Thursday, Mar 2, 2023

Physician Diversity is Key to Health Equity

HLTH

Promoting the importance of a diverse physician workforce can sometimes strike a nerve among those who believe the only important quality in a physician is their credential.


Certainly, the credential is important. But the data clearly demonstrate that health outcomes improve when race or ethnicity of the patient are the same as the physician.


A recent study randomly assigned 1,300 Black patients to Black or non-Black primary care physicians and found that patients cared for by Black doctors received 34% more preventative services1. Studies show that when physicians and patients share the same race or ethnicity it improves trust, time spent together, medication adherence, shared decision-making, wait times for treatment, patient perceptions of treatment decisions and reduces implicit bias 2.


Another study revealed that too many White doctors still believe Black people don’t feel pain in the same way as White people - and that it had an effect on care, with Black and Hispanic patients less likely to receive medication to ease acute pain. One study showed that for the same ailment, such as a broken bone, a Black patient is 41% less likely to receive pain medication and more likely to receive inferior treatment for the same injury3.


Black Americans make up 14% of the US population but only 4% of physicians are Black. Latinx and Hispanics make up about 19% of the US population and less than 6% of physicians are Latinx or Hispanic. 5.6% of adults identify as LGBTQ but there is little data on how many physicians identify as LGBTQ due to fears of homophobic reactions, discrimination, and increased risk of violence. The lack of diversity in our physician workforce makes it difficult for patients to find a doctor who shares their race or ethnicity, and the numbers are so low, many physician groups struggle to introduce any diversity into their team.  


Why? Reasons include lack of opportunity, the high cost of medical education, implicit and explicit bias, lack of encouragement, lack of role models and mentors and college counselors who discourage Black and brown people from pursuing medical careers. There is also a critical lack of awareness and understanding of the importance and benefit of what is called patient provider concordance.  


Dr Nwando Anyaoku, a Black pediatrician says that from her 20 years of clinical experience she knows how difficult it is to build and sustain a diverse clinical team. She says that it starts in middle school where non-majority students are discouraged from STEM subjects and the obstacles continue from there. 


Dr. Anyaoku says many minority physicians struggle to be included and to feel they belong for their whole self in medical school and in their practice. Minority students have higher rates of leaving medical school and residency than White students. The trouble she says is that our system defaults to uniformity and conformity and if people don’t fit that model, they have a hard time being integrated into the team and it can feel like a bridge too far.  

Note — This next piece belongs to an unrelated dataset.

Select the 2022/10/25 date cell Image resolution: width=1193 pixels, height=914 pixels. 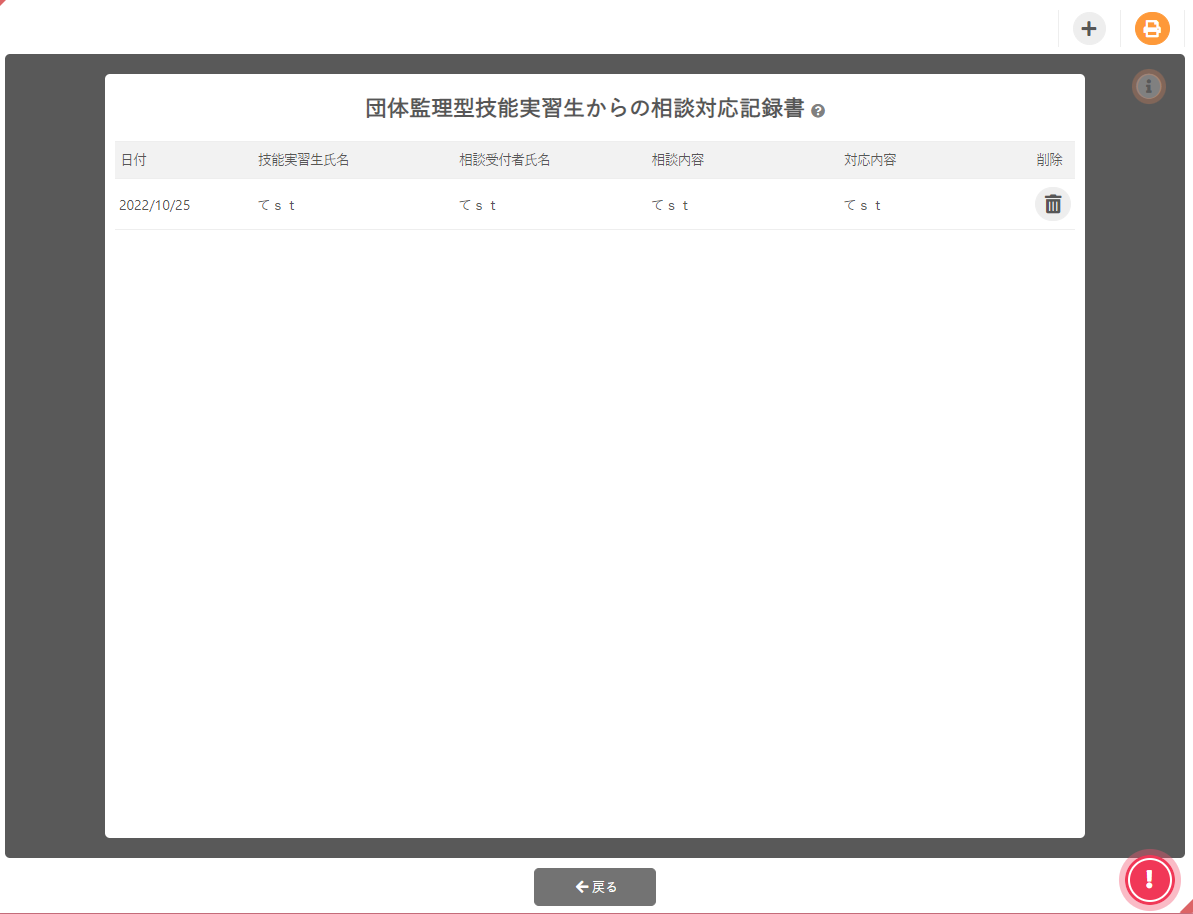point(155,205)
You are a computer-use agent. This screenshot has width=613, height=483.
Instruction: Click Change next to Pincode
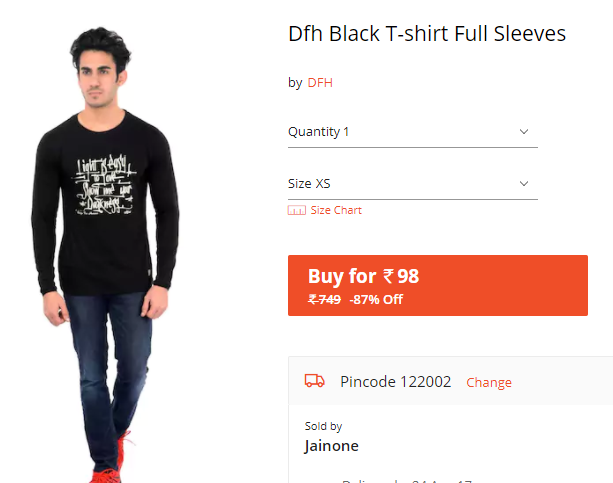pos(489,382)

There are things healthcare organizations can do now to build an increasingly diverse workforce to offer the best care for their communities:

  • Create opportunities and activities to expose students to careers in medicine early. Connecting with potential physicians as early as possible can help reduce some of the barriers to becoming a physician. Encourage physicians to engage in their communities to guide, support, and mentor high school and undergraduate students interested in medicine.
  • Increase opportunity for mentoring and sponsorship programs specifically targeted at minority physicians. Building effective mentoring programs drives inclusion and helps retain and grow minority physicians.  
  • Make diversity an actionable value and priority. Increase the diversity of the c-suite and board to reflect the community served and the commitment of the organization. Create inclusion programs which support diversity as an asset that enriches the experience of all physicians and staff, not only those of color.  


Build an inclusive environment and reduce social isolation. Create a diversity committee; adopt a diversity action plan; conduct diversity, equity and inclusion training for physicians and leaders; evaluate leaders based on their effectiveness in achieving diversity-related objectives; and promote inclusive social gatherings and resource groups.


To improve the quality of healthcare we must decrease barriers to building a diverse provider workforce. Diversity leads to better care by ensuring all backgrounds, beliefs, ethnicities, and perspectives are represented and understood so that each patient can be met where they are at. That is health equity.